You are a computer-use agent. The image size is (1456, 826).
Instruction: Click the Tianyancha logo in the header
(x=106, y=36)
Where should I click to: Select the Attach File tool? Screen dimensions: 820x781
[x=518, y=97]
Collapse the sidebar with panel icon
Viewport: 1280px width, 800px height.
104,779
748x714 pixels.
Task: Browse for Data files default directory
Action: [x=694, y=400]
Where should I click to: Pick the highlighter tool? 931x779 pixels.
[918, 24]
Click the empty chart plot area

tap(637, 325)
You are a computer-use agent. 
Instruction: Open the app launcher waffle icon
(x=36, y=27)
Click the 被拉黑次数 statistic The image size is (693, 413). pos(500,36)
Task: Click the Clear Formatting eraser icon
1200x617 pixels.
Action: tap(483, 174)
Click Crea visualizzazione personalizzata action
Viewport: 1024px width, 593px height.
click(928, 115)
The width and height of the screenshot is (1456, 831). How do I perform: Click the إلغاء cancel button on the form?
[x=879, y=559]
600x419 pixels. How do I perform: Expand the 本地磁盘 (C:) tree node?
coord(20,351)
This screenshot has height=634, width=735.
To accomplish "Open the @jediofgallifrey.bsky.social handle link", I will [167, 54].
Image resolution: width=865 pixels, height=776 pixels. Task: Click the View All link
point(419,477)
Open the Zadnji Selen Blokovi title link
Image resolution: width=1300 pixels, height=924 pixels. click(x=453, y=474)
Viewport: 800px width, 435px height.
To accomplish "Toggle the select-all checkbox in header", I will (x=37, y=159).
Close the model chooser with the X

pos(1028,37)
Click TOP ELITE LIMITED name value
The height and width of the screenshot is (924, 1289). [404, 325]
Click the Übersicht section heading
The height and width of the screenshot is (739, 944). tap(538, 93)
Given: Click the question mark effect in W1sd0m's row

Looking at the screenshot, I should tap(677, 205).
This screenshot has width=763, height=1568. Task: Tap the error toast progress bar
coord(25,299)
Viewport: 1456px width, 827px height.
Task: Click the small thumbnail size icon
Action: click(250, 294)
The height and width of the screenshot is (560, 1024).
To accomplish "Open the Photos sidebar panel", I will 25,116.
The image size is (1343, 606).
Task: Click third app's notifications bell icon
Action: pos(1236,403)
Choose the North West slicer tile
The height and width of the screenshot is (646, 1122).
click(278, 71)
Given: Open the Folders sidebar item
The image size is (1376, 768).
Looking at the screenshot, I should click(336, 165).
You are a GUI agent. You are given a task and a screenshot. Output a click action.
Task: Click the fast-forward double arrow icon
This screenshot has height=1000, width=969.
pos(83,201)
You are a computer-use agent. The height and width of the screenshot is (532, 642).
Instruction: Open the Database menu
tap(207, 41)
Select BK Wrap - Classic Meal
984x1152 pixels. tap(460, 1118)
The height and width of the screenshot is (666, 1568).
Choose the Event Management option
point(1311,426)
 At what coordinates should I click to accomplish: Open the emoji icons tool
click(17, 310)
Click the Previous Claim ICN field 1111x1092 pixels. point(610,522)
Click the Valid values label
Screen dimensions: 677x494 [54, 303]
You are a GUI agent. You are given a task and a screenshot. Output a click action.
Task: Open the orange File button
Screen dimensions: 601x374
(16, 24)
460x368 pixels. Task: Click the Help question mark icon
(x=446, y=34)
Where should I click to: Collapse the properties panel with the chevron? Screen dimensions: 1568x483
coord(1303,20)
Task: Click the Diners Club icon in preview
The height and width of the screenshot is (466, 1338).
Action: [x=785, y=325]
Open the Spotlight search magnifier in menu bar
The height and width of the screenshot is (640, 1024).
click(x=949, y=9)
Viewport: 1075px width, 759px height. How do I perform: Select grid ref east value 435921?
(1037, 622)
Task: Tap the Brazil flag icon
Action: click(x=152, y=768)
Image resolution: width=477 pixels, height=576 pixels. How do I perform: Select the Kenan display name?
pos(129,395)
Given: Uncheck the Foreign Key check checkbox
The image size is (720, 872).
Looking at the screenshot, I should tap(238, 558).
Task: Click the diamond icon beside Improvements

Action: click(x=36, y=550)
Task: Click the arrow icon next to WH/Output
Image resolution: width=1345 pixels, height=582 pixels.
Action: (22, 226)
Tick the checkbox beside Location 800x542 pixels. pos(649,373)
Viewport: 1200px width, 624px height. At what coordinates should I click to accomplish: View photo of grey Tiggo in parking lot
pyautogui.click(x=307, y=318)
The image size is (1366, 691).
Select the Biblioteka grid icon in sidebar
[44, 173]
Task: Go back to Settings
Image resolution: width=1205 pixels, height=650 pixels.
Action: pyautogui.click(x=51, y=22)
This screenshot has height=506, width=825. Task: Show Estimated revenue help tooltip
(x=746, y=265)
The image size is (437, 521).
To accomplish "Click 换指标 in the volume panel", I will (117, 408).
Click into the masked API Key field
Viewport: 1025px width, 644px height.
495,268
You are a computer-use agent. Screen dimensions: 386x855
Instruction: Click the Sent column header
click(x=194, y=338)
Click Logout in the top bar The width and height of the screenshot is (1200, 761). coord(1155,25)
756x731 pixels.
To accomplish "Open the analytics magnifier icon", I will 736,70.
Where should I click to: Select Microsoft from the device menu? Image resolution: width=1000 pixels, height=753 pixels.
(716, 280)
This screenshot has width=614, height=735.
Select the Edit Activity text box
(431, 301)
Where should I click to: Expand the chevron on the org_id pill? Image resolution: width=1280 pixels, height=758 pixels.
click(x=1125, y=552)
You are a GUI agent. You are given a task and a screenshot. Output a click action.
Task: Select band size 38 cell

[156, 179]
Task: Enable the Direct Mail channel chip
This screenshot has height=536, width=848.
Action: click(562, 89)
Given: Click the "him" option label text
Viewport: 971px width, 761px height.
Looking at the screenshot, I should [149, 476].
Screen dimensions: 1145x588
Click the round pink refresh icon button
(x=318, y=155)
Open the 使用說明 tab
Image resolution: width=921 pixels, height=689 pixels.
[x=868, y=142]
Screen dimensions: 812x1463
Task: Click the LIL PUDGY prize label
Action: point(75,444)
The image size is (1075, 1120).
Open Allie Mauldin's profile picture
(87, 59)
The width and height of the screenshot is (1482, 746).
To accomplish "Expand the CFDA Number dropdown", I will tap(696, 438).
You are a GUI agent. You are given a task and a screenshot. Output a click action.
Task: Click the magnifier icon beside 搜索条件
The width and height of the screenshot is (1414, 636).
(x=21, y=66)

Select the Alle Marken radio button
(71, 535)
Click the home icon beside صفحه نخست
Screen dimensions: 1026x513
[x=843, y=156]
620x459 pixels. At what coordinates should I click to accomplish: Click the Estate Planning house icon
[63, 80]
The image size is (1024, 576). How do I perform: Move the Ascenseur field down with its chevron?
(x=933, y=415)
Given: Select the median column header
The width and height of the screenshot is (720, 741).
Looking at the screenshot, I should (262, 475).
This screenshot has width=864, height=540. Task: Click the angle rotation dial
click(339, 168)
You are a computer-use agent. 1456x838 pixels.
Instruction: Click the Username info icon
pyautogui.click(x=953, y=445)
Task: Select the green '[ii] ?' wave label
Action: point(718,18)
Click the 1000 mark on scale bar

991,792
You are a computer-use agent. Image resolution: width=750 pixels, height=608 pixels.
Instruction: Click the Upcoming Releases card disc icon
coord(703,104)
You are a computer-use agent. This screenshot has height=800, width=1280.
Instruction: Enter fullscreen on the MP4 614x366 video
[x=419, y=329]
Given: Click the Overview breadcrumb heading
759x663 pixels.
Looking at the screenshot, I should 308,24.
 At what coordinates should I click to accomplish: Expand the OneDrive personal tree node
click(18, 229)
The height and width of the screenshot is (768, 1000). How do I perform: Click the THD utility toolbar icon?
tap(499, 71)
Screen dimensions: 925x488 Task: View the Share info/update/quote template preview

**What to do**
Copy out all the lines of the records that include "preview".

**Answer for this exercise**
Task: Click the Diners Club icon in preview
Screen dimensions: 925x488 Task: View the Share info/update/quote template preview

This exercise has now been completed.